STATEMENT OF VETERANS FOR PEACE IN SUPPORT OF JULIAN ASSANGE AND WIKILEAKS AND TO BOYCOTT EBAY, PAYPAL AND AMAZON CORPORATIONS
December 9, 2010
Yesterday, the Executive Committee of Veterans For Peace voted to break all commercial ties with the Amazon Corporation and call for our members to boycott eBay Corp. and PayPal Corp. This includes, but is not limited to,
· Removing the Amazon link from the VFP website. Previously we had encouraged our members to use this link when making purchases from Amazon Corp., as a fundraising method for our organization.
· Urging our members, supporters and the public to boycott Amazon, eBay and PayPal corporations.
· Urging Julian Assange and the Wikileaks team to continue their fight in the most important area of free speech: government secrets.

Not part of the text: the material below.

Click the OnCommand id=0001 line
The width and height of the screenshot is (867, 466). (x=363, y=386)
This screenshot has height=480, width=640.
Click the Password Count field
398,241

The U.S. Justice Department is reportedly considering charging Assange under the Espionage Act. This much-discredited and little-used law was last invoked against journalists, unsuccessfully, in the failed Pentagon Papers case in 1971. However, prosecution and conviction under this act, passed in 1917 to stifle dissent during WWI, may have little to do with espionage and everything to do with government repression.

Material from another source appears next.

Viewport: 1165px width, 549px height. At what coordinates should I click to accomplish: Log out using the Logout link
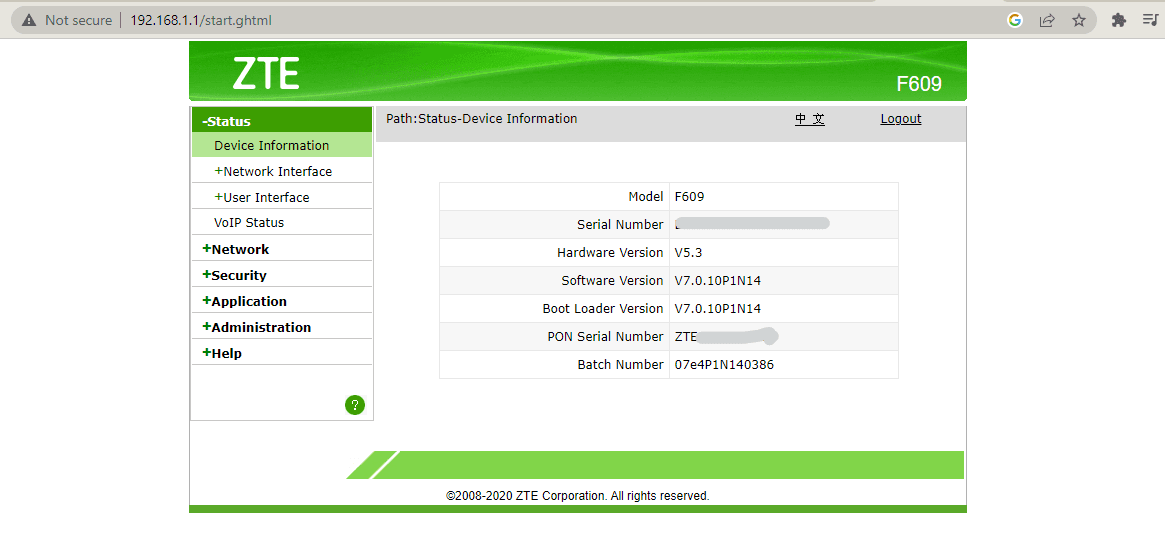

For example, the federal government used the Espionage Act to prosecute Gene Debs, the great union organizer and socialist presidential candidate, for a 1918 Canton Ohio speech against U.S. involvement in the “Great War.”

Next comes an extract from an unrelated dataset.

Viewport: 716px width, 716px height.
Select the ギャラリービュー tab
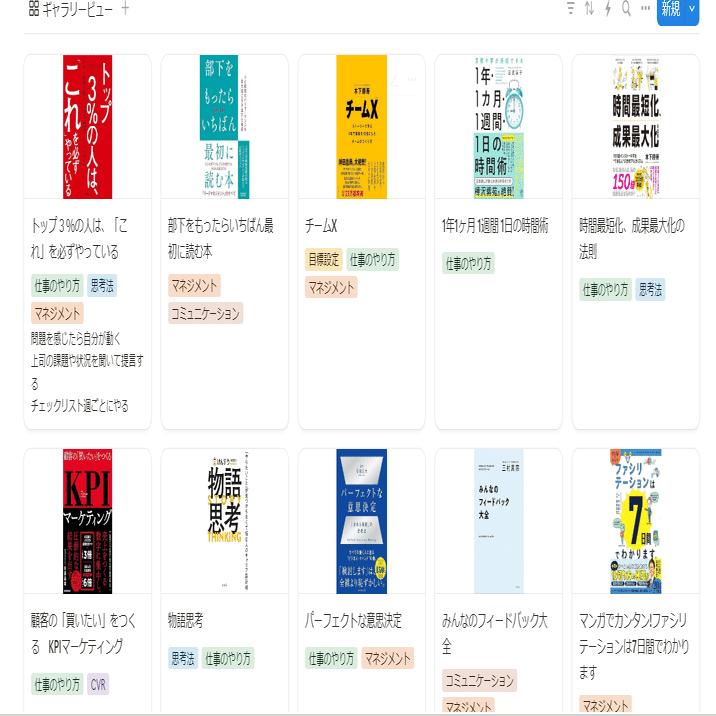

Another citizen prosecuted in the same period under the same law, according to Kevin Zeese, director of Voters for Peace, was Rose Pastor Stokes, sentenced to ten years in prison for a letter to the Kansas City Star, saying “no government which is for the profiteers can also be for the people, and I am for the people while the government is for the profiteers.”
The government-war-private corporation axis is exposed fully in this case. Credit card companies Mastercard and Visa, along with giant online retailer Ebay Corp., owner of PayPal Corp., have voluntarily joined Amazon Corp. in answering the government’s request to block WikiLeaks’ funding in an effort to keep additional information from a citizenry increasingly fed up with war, secrecy and corporate power.
VFP gave imprisoned Army PFC, Bradley Manning, its Courage of Conscience award earlier this year for releasing documents detailing U.S. war crimes in Iraq and Afghanistan. Resistance to the attack on WikiLeaks and Assange is also growing and VFP considers it important to do what we can to join that resistance.